## TASK BRIEF
Swap "dropdown" for "menu" in the records starting at the line that contains "You are a computer-use agent. The height" and ending at the line that contains "Click the panel", and give back only those lines with nothing else changed.

──────────

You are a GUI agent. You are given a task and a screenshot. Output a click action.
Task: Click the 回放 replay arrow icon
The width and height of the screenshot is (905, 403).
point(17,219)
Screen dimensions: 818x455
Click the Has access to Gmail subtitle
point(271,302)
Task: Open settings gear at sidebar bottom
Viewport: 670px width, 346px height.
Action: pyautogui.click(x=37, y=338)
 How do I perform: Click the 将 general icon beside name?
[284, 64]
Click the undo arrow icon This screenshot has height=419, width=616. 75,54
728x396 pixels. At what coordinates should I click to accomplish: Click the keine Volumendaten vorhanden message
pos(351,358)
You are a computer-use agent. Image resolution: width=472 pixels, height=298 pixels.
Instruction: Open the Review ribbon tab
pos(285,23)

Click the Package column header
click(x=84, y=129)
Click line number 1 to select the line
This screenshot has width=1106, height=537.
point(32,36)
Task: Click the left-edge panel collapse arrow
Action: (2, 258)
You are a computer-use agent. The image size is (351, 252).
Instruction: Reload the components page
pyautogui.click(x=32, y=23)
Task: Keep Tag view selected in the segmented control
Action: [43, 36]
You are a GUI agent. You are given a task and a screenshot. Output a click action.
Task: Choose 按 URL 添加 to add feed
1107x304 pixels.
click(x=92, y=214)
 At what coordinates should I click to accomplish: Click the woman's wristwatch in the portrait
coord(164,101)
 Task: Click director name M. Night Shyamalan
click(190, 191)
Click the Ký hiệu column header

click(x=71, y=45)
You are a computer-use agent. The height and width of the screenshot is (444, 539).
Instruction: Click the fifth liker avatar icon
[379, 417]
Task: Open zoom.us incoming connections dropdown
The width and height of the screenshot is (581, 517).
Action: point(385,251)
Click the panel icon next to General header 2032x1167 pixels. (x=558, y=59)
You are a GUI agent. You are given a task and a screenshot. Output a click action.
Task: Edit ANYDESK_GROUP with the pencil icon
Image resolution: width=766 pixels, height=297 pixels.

──────────

## RESULT OF THIS TASK
You are a computer-use agent. The height and width of the screenshot is (444, 539).
Instruction: Click the fifth liker avatar icon
[379, 417]
Task: Open zoom.us incoming connections menu
The width and height of the screenshot is (581, 517).
Action: point(385,251)
Click the panel icon next to General header 2032x1167 pixels. (x=558, y=59)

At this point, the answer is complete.